Nosotras, las que nos ilusionamos, venimos a humanizar la política.

“Sangre que no se desborda, juventud que no se atreve, ni es sangre, ni es juventud, ni relucen, ni florecen”. Es tan conocido este pequeño verso del poema  Llamo a la Juventud, de Miguel Hernández, que nunca pasará de moda. Hoy somos la juventud que vuelve a rescatar estas palabras. Los que venimos de una breve etapa donde crecimos en un estado de bienestar caduco que nos quisieron vender a golpes de megaestructuras, comodidades ficticias, futuro de crecimiento económico, a costa de la depredación de nuestro entorno, e individualismos. Nos hicieron creer poseedores de un todo, cuando en realidad nunca tuvimos nada.
Nos ha tocado despertar y ver que aquello que esperamos que sea diferente no viene por sí solo. Necesita de voces claras y llanas que sitúen en el día a día, la nueva política. Gente corriente arremangada para luchar por poner a las personas en el centro de la política y hacerlas partícipes. Ésta ya no se escribe en forma de tertulia de gallos con altas dosis de testosterona donde venden supuestas verdades absolutas inyectadas a través del plasma.
Estamos ante una etapa donde la diversidad y todo lo que esta palabra significa se ha instalado en la política de nuestro país. Tenemos la obligación de saber gestionarla, de seguir apostando por energizar a la sociedad y explicar que es tiempo de involucrarse, de humanizar la política.  Y seamos sinceros, no es fácil. No es fácil ponerse en la piel de otro. Es sencillo ilusionar en un momento en el que se dan las circunstancias, pero no de volver a hacerlo. Las armas de la derecha, inmovilismo y el miedo a lo diferente, son poderosas.
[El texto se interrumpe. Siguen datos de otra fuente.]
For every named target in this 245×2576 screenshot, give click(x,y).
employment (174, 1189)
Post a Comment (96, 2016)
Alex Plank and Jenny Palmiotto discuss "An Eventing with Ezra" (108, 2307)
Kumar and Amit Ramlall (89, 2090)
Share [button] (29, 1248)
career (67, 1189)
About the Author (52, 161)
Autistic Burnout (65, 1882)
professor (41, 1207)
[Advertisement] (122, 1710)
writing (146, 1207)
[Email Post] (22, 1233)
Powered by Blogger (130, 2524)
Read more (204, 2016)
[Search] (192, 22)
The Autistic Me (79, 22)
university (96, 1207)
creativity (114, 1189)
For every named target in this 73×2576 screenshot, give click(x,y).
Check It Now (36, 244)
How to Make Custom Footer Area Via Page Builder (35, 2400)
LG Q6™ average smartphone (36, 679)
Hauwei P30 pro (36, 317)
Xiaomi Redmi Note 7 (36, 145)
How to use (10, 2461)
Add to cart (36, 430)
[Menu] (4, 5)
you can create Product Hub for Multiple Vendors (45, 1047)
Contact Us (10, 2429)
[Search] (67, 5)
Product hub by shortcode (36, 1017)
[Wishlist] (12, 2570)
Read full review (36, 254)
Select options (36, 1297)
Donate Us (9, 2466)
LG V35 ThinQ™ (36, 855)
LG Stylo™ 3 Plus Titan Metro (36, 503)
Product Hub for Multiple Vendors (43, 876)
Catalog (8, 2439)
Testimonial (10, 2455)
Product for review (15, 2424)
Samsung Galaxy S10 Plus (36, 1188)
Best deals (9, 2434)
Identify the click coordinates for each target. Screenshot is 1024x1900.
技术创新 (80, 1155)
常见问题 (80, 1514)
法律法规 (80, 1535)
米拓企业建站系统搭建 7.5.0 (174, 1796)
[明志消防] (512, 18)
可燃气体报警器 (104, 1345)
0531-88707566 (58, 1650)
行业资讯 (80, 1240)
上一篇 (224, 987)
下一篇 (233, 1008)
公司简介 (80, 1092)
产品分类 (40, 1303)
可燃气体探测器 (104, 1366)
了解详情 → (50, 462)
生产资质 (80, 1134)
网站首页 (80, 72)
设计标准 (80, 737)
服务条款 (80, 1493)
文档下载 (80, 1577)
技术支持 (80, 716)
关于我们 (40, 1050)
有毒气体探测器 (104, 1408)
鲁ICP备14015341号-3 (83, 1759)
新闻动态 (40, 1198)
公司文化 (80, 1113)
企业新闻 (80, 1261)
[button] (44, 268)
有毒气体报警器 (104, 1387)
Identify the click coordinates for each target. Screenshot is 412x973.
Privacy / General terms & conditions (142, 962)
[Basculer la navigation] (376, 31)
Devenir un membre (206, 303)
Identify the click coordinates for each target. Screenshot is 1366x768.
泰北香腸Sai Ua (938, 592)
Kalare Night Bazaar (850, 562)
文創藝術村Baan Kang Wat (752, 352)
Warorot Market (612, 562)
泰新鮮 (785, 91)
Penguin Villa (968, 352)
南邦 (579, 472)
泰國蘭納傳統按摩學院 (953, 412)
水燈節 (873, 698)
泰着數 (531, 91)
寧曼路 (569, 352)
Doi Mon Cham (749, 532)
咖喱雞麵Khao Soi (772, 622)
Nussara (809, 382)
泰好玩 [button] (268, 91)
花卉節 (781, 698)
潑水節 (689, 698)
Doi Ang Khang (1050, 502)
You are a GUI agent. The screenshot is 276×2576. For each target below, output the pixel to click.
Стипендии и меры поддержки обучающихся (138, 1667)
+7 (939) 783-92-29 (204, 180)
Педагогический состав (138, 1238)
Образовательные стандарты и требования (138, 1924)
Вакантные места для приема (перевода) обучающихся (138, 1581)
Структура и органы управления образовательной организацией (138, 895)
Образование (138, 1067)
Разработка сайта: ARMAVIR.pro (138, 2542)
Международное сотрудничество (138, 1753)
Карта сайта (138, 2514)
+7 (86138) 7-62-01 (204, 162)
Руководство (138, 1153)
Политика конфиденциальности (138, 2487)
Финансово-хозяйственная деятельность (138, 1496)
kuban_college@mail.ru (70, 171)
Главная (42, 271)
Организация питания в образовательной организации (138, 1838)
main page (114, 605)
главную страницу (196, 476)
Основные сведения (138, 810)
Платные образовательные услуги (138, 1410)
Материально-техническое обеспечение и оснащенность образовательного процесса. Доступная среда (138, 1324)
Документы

Lo hemos visto durante este año, cómo han sido capaces de trasformar ilusión en hartazgo y decepción.
Somos nosotros, los jóvenes, los primeros que debemos mostrar la valentía de no rendirnos, de continuar mostrando una alternativa diversa, enemiga de recortes, que rescate personas y que ponga en valor un modelo más humano. Pero esto nos lleva a hipotecar gran parte de nuestra vida. A las dificultades que todos sufrimos a la hora de encontrar un trabajo digno, sumamos el hándicap de participar en política. No es una ventaja para la juventud participar de ella. Muchas veces nos enfrentamos al muro infranqueable de los prejuicios por expresar nuestros ideales o participar de forma activa en política, a la hora de encontrar un trabajo donde desarrollar nuestro proyecto vital propio.
Somos juventud preparada, emigrante y combativa a la vez, pero se nos viene encima un reto enorme: el de contribuir al diseño de un nuevo modelo de sociedad y el de implicar a esta para que sea partícipe del mismo. Porque a pesar de las desventajas personales que nos depara estar en primera fila de batalla, nos sentimos felices de formar parte de este proyecto y de ser la voz de tanta gente que ve en esta nueva etapa, una oportunidad para fortalecerse y llevar a cabo un proyecto integrador, respetuoso con el medio ambiente y transformador.
Nos necesitamos para ilusionar porque no nos engañemos, no son tiempos sencillos, pero somos personas humildes que nacimos en familias que viven y sufren los mismos problemas de esta sociedad. La política cambió aquel día que conseguimos ilusionarnos, no dejemos que los que nos la han hecho siempre, causen mella y hastío en nosotros. Es muy probable que muchas de nosotras no estemos en política, de forma activa, toda la vida, pero somos conscientes de que nos necesitamos entre  todas, también  aquellas que llevan años de lucha incansable y de las que somos reflejo.
Nosotros, los que nos ilusionamos, “tratamos que de nosotros quede una memoria de sol y un sonido de valiente”.

Cayetano Portugués

Portavoz de Compromís por Orihuela y Coordinador de Finanzas de Joves amb Iniciativa-Compromís.